It was late July and I was sitting through yet another agonizing prioritization meeting. The sounds of debating product stakeholders filled the air, each weighing in on his or her pet feature’s relative merit, desperately trying to inch it toward the beginning of the development queue. I was physically present but my mind was elsewhere, thinking about how ridiculous the act of prioritization was, how every organization I had been to suffered from endless debates around it, and how nobody seemed to think there was anything wrong with the way it was being done.
As my mind drifted, my thoughts turned to Lean concepts and the elimination of waste. How much actual value was being delivered by this room full of people? Here we are, six or so highly paid professionals, and nothing was really getting accomplished. Even worse, this wasn’t just an occasional prioritization meeting, this was an hour and a half of my life every week. Every week the same discussions come up because a “customer complained” or “we just lost a sale because of this”. Doesn’t Lean have a thing or two to say about rework? I decided something must be done, but what? Prioritization, to the best of my knowledge, is a necessary evil for any project, especially those of the Agile flavor, so we can’t get rid of it. Another option then was to automate, eliminate the debating and try to make the whole process more scientific, more efficient. When I solicited input from the product stakeholders on how to make prioritization automatic I was met with comments such as “You can’t man, there are just too many factors”, or “It’s a gut thing, how do you automate that?”. It was the latter that stuck with me, I just didn’t believe it. There’s something driving your gut instincts, but what is it?
Later that week I was settled in for my daily commute and fired up an audiobook to keep me company. The book I had chosen was one I had read earlier but never took the time to really digest. It’s called Blink, and it’s written by Malcolm Gladwell. In the book, the author explores the split second decisions we make every day and how and why we make them. He introduces the concept of “Thin Slicing”, that is, identifying small pieces of information within a larger context and using them to make a decision, ignoring the rest. Gladwell’s position is that we are masters of thin slicing and we do it subconsciously. The book cites an example of how doctors at Cook County Hospital improved patient care and throughput using the technique. I thought to myself, if doctors at Cook County Hospital can use a small subset of relevant attributes to effectively prioritize patients in life or death situations such as an ER, it could certainly be applied to even more important decisions such as the prioritization of features, right?

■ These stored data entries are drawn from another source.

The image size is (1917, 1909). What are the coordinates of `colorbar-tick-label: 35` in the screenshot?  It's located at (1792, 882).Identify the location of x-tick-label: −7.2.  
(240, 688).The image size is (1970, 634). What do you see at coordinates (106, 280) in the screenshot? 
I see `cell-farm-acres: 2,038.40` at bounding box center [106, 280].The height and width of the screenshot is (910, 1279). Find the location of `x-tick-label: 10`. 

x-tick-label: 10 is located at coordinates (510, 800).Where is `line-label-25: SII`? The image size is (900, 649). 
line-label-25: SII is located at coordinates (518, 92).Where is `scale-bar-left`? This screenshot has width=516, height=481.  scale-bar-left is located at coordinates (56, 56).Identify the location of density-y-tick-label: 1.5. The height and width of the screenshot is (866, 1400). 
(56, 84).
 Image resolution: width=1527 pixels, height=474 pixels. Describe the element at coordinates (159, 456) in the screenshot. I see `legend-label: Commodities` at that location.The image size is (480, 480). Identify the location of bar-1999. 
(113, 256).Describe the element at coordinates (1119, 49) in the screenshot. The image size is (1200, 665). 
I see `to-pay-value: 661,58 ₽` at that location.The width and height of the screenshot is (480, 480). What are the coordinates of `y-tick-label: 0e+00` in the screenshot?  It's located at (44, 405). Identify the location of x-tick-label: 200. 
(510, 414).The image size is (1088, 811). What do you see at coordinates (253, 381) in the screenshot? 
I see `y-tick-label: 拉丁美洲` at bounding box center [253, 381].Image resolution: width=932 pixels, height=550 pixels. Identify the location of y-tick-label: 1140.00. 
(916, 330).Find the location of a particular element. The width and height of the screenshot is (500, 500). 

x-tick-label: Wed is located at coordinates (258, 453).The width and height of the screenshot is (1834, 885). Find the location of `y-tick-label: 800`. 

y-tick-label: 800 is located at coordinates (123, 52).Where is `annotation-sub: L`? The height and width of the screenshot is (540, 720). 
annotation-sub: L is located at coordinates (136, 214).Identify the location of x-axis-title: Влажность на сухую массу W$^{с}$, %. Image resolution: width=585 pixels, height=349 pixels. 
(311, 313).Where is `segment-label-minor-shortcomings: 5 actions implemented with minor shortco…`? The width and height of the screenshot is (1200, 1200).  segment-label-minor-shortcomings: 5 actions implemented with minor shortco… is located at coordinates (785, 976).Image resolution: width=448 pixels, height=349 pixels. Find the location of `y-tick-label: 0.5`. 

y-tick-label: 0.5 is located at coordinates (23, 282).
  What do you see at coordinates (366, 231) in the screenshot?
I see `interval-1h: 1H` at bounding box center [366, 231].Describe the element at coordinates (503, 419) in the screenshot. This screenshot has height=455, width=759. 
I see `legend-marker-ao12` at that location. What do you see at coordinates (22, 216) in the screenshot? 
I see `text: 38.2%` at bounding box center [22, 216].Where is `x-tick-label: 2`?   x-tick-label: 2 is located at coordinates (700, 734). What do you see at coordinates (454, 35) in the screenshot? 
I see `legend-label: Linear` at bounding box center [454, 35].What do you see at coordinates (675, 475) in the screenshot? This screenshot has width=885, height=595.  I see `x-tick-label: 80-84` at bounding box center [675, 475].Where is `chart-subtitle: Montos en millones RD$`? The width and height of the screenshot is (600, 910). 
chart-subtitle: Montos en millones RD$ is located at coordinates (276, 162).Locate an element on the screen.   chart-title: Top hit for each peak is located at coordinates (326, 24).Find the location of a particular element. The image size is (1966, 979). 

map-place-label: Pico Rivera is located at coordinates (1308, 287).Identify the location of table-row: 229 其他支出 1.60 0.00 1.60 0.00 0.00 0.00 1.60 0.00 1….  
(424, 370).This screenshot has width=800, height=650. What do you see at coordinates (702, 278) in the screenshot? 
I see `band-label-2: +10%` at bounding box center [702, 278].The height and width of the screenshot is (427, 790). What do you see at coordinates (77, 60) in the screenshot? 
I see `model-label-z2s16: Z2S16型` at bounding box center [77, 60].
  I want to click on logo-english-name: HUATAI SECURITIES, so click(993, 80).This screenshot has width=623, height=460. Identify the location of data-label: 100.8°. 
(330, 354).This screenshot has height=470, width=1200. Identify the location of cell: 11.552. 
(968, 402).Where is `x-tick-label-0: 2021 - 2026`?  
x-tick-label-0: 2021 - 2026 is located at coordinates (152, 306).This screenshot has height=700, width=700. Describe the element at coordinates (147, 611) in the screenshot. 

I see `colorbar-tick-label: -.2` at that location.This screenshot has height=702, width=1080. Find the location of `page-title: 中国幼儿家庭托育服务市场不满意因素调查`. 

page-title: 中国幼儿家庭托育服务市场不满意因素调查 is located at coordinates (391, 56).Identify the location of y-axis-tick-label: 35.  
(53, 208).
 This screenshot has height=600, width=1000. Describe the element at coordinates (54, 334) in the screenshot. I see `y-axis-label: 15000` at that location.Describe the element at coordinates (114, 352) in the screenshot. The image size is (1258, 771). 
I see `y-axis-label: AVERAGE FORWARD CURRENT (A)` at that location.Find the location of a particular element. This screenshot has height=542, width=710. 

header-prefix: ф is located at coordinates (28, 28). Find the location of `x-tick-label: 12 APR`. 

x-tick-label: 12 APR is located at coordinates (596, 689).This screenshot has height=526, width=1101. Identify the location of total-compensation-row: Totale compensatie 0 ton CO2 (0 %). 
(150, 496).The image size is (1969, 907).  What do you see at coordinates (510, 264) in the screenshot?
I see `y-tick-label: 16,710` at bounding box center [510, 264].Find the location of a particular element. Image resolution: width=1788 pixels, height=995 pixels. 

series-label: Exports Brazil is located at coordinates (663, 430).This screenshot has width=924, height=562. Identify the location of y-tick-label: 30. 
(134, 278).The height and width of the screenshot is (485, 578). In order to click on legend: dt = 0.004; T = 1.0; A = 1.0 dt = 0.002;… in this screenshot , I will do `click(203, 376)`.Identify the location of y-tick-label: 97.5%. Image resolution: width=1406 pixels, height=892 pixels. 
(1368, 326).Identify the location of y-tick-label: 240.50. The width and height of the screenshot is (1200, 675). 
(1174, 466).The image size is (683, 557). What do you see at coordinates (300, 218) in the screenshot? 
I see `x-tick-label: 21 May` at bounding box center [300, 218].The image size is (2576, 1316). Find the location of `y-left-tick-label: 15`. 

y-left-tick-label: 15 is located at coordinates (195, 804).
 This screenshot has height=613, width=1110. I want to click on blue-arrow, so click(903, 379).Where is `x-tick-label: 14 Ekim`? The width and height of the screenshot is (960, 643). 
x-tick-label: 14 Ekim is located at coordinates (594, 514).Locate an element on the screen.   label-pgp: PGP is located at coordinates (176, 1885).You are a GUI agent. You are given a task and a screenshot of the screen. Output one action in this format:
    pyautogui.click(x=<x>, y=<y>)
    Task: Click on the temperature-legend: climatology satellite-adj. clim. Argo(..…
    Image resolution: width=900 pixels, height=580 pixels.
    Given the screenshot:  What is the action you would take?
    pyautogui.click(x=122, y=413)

So off I went to the next prioritization meeting with a plan, we needed to quit spending time on irrelevant details and focus on the most important issues. I discussed my thoughts on how the prioritization meeting was sick and that I had just the medicine: Thin Slicing.
The team agreed to give the ideas I had been formulating a shot and accepted a single task for the next prioritization meeting: Think about the attributes that you use to formulate a priority decision. Make a list of those attributes and bring them to the next meeting.
Another couple of weeks passed by before we met again and pooled the results. What we ended up with was a consolidated list of about 15-20 attributes that drove the prioritization of features. Some of the features were obvious, contractual obligations, market windows, and customer impact. Some, however, were not so obvious (but probably should be), system health and corporate strategy (duh!) to name a couple. Once we had our list, we decided that each attribute needed a score from 0 to 3. Zero being not applicable and three meaning high positive impact. Once we had our scale, we needed to score the attributes for each feature in the backlog. As it turns out, this is where the secret sauce comes in.
Each person in the prioritization meeting is there because they have a stake in the product; it directly impacts their work. The problem is, the product impacts each stakeholder in a different way! How does the architect know about the impact of a feature on customer service? She can give it a shot, but ultimately that’s not where her specialty lies. In light of this information we assigned an owner to each attribute on the list: the stakeholder that knows the most about the attribute in question. For the architect, she only has to score system health and, as the owner, she is the only one who gets input into the score. The same holds true for all the attributes, contractual obligations? Sales Manager. Customer complaints? Customer Care Manager. You get the idea.
Once all of the stakeholders have scored his or her own attributes, the scores are tallied and the features with the highest positive impact to the product float to the top of the list. No debates (Ok, a few, but not like before), just numbers.
Since making the switch, we have witnessed noticeable improvement in the productivity of the meetings. The baseline priorities are set in first few minutes of the meeting and the total meeting time has dropped significantly, from an hour and a half down to 30 minutes.
Are you stuck in prioritization hell? If so, story prioritization in the blink of an eye is an effective solution and amazingly easy to implement. You can identify your attributes and their owners in about 30 minutes and completely prioritize the backlog in another 30. Give it a try and tell me how it goes!